La matière est complexe. Le CES veut présenter «de manière objective les différents aspects du télétravail, ses nombreuses implications légales, fiscales, de sécurité sociale, économiques, sociétales, budgétaires ainsi que des pistes de réflexion et recommandations en vue d’adapter le cadre existant».
Le papier est maintenant sur la table du ministre Dan Kersch qui pourrait prendre une décision avant la fin de l’année. Si les partenaires ont réussi à tout régler, il n’aura pas à intervenir.
Geneviève Montaigu
Impacts chiffrés du télétravail
Le CES livre les chiffres des effets du télétravail actuel sur le secteur de la restauration, surtout en milieu urbain et au Centre. «Vu qu’il est fort probable que dans le futur proche les salariés vont recourir de façon plus nombreuse et régulière au télétravail, il importe d’ores et déjà de rendre attentif à l’impact économique potentiel de ce changement de paradigme», avertit le CES.
Sur la base des chiffres de l’emploi en 2019, l’emploi intérieur total de 460 000 personnes est composé de 258 100 résidents et de 201 900 frontaliers. En supposant que 45 % des résidents, soit 116 145 personnes, et 40,5 % des frontaliers, soit 81 769 personnes exercent une fonction administrative ne requérant pas forcément une présence continue, un maximum de 197 914 personnes seraient en mesure de télétravailler. En admettant de façon réaliste que ces personnes travaillent quelque 220 jours par an et recourent en moyenne une fois par semaine au télétravail, les déplacements physiques diminueraient de 8 708 216 allers-retours sur l’année (220/5 x 197 914). Cela correspondrait à quelque 40 000 allers-retours de moins par jour ouvrable avec des effets sensibles au niveau de la mobilité.
Des millions de perdus par an
Cette hypothèse aurait également un impact économique non négligeable pour la restauration et les commerces locaux. Ainsi, l’Horesca estime que la consommation journalière d’un salarié sur son lieu de travail correspond à environ 25 euros dans le secteur de l’Horeca et 15 euros dans les autres commerces, soit 40 euros par jour. L’Horesca conclut que le télétravail pourrait faire reculer le chiffre d’affaires du commerce local concerné d’environ 350 millions d’euros par année (8 708 216 x 40).

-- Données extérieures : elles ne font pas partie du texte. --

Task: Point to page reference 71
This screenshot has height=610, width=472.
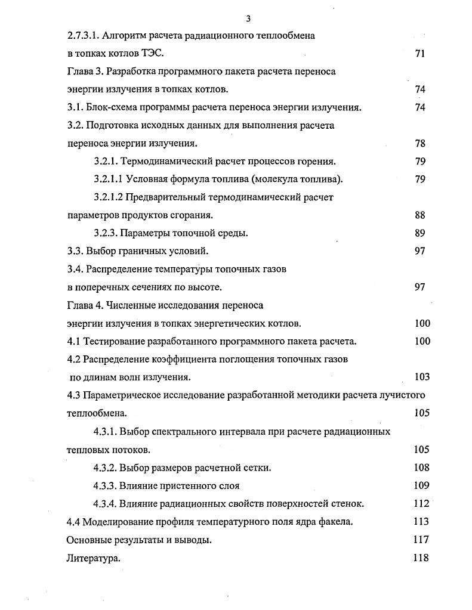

Selon l’Horesca, cette baisse de recettes se traduirait dans son seul secteur par une perte de plus de 2 000 emplois, de 17 millions d’euros en cotisations sociales, de 10 millions d’euros de TVA et près de 6 millions d’euros de retenue d’impôt sur salaires. Ces impacts estimés sont bien inférieurs à la réalité de l’année 2020 où le télétravail et les autres réticences et restrictions dues au Covid-19 ont engendré dans le secteur Horeca une baisse de plus de 50 % du chiffre d’affaires sur les mois de juin et juillet 2020.